One evening, an agitated Mrs. Nightingale arrives at the tavern where he and Hiram dine. They are all summoned to the Admiralty in London, which does not bode well for any of them. It turns out a ship carrying two diplomats – France’s Hugo Baptiste and England’s Sir William Haywood (Hiram’s father-in-law) – has gone missing. They were to discuss a key component of the treaty that hasn’t been implemented, and news of their disappearance could topple the tenuous peace between their two nations.
Initially, Arthur hopes to lead the expedition to find the missing ship. Those hopes are dashed when Sir Rodney Bryant reveals that the commander will be his brother, Jerome Bryant – the same captain Arthur had the audacity to abandon in favor of saving the enemy when their ship caught fire and then accuse of poor seamanship. Nor does Captain Bryant want Arthur as his first lieutenant, but Arthur knows Sir William and is a friend of Hiram. Equally surprising is the discovery that Arthur will reunite with the French captain he saved. Captain Bonfils commands Fantôme, the French ship also sent to search for the missing diplomats.
As Arthur comes to terms with his present situation, which feels almost as fragile as the peace, he finds himself thinking back on the early days of his naval career and his first love. The trigger for these memories is the theft of a surgeon’s scalpel and the accusations of the ship’s master, who used to be the Lysander’s captain when she was a merchant ship. As a result, two of the ship’s crew are arrested on multiple charges, and the penalty should they be found guilty is death.
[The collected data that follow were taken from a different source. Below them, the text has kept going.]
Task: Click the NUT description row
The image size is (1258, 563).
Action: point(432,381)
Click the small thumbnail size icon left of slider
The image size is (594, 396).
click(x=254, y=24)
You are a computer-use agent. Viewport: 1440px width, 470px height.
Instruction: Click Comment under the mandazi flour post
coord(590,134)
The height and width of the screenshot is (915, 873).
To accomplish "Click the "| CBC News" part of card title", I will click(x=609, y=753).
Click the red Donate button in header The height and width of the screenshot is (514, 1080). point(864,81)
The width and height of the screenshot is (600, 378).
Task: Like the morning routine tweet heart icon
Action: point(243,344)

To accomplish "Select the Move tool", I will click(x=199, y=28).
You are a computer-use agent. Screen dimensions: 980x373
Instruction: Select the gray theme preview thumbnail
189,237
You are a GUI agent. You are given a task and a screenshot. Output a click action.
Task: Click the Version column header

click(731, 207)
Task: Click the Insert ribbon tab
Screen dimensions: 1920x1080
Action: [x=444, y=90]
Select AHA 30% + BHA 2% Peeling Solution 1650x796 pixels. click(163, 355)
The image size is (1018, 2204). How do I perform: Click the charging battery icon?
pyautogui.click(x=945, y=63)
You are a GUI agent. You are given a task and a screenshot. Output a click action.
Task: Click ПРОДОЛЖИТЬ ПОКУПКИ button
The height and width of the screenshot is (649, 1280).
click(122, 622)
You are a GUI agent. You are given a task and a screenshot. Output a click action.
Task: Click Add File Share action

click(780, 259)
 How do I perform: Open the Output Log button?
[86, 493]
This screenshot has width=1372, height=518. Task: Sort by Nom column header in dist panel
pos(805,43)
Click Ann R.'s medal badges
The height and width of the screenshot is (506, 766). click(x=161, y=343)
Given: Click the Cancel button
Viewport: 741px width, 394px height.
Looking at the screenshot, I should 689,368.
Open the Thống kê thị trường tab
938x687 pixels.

The situation strikes too close to home for Arthur, and he investigates the original crime in hopes of preventing the execution. At the same time, he strives to determine what happened to the missing Loyal>, especially after Captain Bryant is severely injured and Fantôme fails to arrive at the appointed rendezvous. The critical piece of the puzzle comes from an American captain, and Sir Bryant entrusts Arthur, with his outside-the-norm thinking and experience as a tarpaulin officer, to rescue the missing before it’s too late.
Amidst some chilling and mind-boggling action, including two ships colliding during a storm and a sea fight between foes as a volcano erupts, this is a novel of introspection. Arthur has more in common with the sailors than the officers, with the have-nots than the haves like Hiram. He must find his place in the world, but time and again the past and the present collide to prevent him from achieving his goals and his dreams. The Devil to Pay is the second in the Nightingale and Courtney series. Not everyone will find the story appealing, but if you’re willing to take a chance, Daysh does not disappoint. She vividly recreates the Georgian navy and neatly melds fiction and fact to create a compelling tale that is as heart-wrenching as it is rewarding. Her characters are three-dimensional, complete with foibles and strengths we’ve all faced at some point in our lives. You may think the past has little to do with the present, but time and again, she shows that the opposite is true. And sometimes confronting that past is the only way for us to move forward.